Why have a test strategy?

The purpose of a test strategy is to answer the question: “How do we know that what we are building, is good enough?” As such, every team has a test strategy, even if it’s only implicitly defined through the actions of the team members.

The value of documenting your test strategy is to create an explicit shared understanding of your strategy among your stakeholders (that includes you as team members) . So your test strategy document should be a living document, a tool that helps you deliver software better.

A good test strategy is characterized by diverse half-measures: diversity is often more important than depth.

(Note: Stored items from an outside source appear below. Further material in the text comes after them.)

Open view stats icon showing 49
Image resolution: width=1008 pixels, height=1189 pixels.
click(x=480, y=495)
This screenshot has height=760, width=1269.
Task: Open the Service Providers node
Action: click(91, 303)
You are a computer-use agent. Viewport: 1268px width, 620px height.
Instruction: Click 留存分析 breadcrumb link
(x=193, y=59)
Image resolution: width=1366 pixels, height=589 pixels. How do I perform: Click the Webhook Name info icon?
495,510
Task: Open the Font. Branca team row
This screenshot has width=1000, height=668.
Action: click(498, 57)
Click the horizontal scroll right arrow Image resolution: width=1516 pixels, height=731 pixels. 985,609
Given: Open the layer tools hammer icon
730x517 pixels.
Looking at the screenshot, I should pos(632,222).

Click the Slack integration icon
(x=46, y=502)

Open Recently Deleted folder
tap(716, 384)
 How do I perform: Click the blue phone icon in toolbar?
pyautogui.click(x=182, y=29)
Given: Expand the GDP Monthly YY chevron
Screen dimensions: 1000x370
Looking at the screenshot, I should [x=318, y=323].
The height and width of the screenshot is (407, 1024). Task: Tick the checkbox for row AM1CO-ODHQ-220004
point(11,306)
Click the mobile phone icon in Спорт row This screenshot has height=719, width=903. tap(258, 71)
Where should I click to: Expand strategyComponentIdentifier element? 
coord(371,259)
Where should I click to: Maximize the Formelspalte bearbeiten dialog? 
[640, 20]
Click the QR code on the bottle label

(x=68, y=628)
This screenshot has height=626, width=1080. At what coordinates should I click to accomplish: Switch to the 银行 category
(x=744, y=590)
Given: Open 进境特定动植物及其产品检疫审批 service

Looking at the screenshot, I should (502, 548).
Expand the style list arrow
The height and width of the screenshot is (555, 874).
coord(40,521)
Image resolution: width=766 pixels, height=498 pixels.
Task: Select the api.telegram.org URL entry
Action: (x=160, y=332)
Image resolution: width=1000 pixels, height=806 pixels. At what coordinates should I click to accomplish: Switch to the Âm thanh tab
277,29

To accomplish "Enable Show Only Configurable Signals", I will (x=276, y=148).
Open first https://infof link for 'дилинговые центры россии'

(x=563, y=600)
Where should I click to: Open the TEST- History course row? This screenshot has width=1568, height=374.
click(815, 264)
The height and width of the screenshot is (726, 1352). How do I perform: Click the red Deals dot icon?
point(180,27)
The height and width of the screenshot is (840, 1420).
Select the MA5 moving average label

“How do we know that what we are building, is good enough?”

“what we are building”
You can look at what we are building from different perspectives:
– a piece of code
– one or more components
– a feature
– a capability
– a product

“good
A good way to approach this is to split up “good” in different quality attributes such as capability, security, maintainability. Two good checklists with quality attributes are:
– The Test Eye’s Software Quality Characteristics
– The Heuristic Test Strategy Model’s Quality Criteria Categories (page 5)

“good enough”
Something is good enough when it provides sufficient value at low enough risk. Exactly where to draw that line, is a decision for the team’s stakeholders.

Evaluating value starts from our expectations, e.g. acceptance criteria. It’s about showing that something works, that it provides the value we want it to provide. Scripted approaches, i.e. the test is largely or completely defined beforehand, work well in this area – especially when you can define these in code instead of manual instructions.

Evaluating risk starts from the thing we are building. It’s about looking for problems, that what we’re building is not doing things we don’t want it to do. Exploratory approaches work well in this area, because you don’t know beforehand what exactly you are looking for.

A few important things to note:
– The two approaches (scripted versus exploratory) exist in a continuum. When testing, you move within this continuum.
– Both approaches can be applied to any level or across levels of your stack.
– Both approaches benefit greatly from using different kinds of tools.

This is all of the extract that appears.